Been researching cases for the Kindle Fire HD. I'm looking for a case that:

1. is lightweight, yet durable
2. has a magnetic closure
3. has the standalone thingy feature

I came across this case:
Fintie Folio PU Leather Case Cover for Kindle Fire HD 7 Inch Tablet... at 3.5 ounces, the lightest in weight that I've found.

Has anyone bought this? Thoughts?

Thanks.


----------



## durphy (Nov 5, 2008)

Wow. How can they sell them for that price?


----------



## ToniD (May 3, 2011)

Maybe they're trying to gain a foothold in the hot Fire case market? 

In any case (he he), at that price I think I'll check it out.

I'll report back.


----------



## Betsy the Quilter (Oct 27, 2008)

Nice range of colors...

Betsy


----------



## 74Cuda (Jul 21, 2012)

I just ordered it. Should be here in a week or so. It's not eligible for two day Prime shipping. For now, they get the benefit of the doubt. It does sound like they have good customer service. they also have a Stylus that's more than reasonable.


----------



## Toby (Nov 25, 2008)

Let us all know what you think.


----------



## ToniD (May 3, 2011)

I ordered it today. Agree Betsy--nice color choices. I picked the two-tone.
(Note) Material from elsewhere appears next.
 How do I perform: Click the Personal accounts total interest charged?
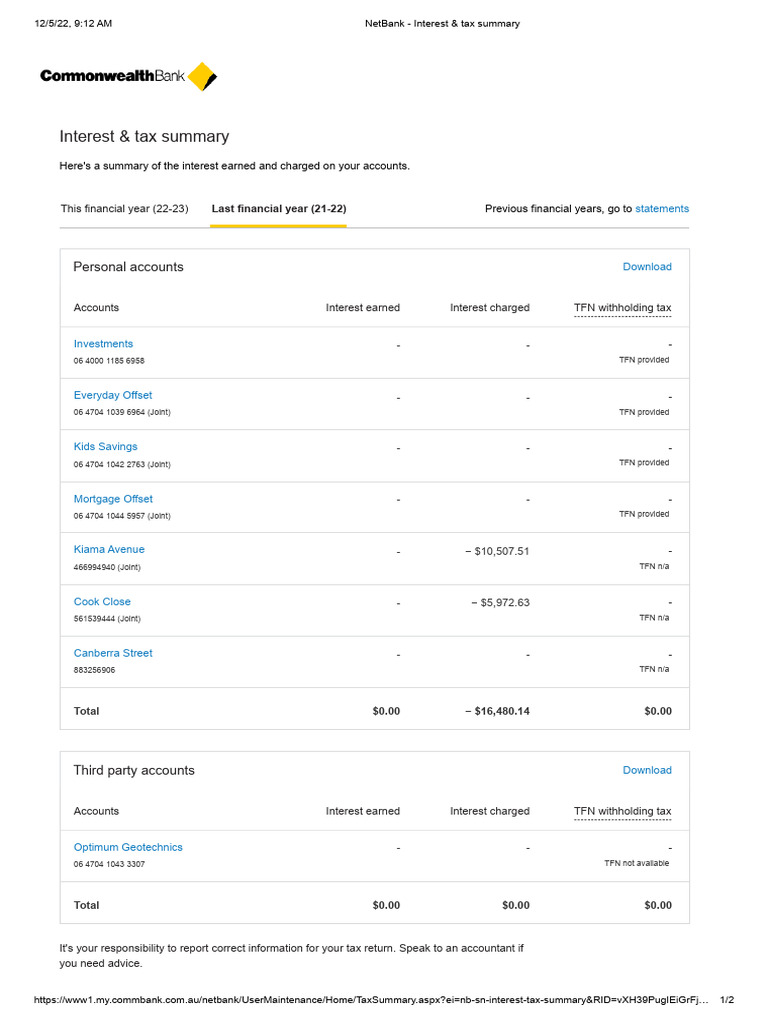click(x=497, y=711)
I'll be back with an opinion in a few days.


----------



## QponCutie (Oct 3, 2012)

They have the same case, eligible for prime shipping here http://www.amazon.com/Fintie-Magenta-Leather-Kindle-Tablet/dp/B0098F5WEC/ref=pd_bxgy_cps_text_y?tag=kbpst-20 Comes out to the same price...


----------



## Betsy the Quilter (Oct 27, 2008)

QponCutie said:


> They have the same case, eligible for prime shipping here http://www.amazon.com/Fintie-Magenta-Leather-Kindle-Tablet/dp/B0098F5WEC/ref=pd_bxgy_cps_text_y?tag=kbpst-20 Comes out to the same price...


Thanks for letting us know!

Seriously thinking of getting one of these in case I get a 7" HD... 

Betsy


----------



## Ann in Arlington (Oct 27, 2008)

It's inexpensive and all. . . . .but I don't like that you have to slide the Fire all the way in.  That's just me.


----------



## Betsy the Quilter (Oct 27, 2008)

Ann in Arlington said:


> It's inexpensive and all. . . . .but I don't like that you have to slide the Fire all the way in. That's just me.


As opposed to? Trying to think of other cases...For me, it's how my old Fire case worked, too, and as I rarely removed it from the case, it doesn't bother me. I guess if you take your Fire out a lot, it could be an issue. I guess there are also corner straps? Or the Amazon case, which is kind of snap in?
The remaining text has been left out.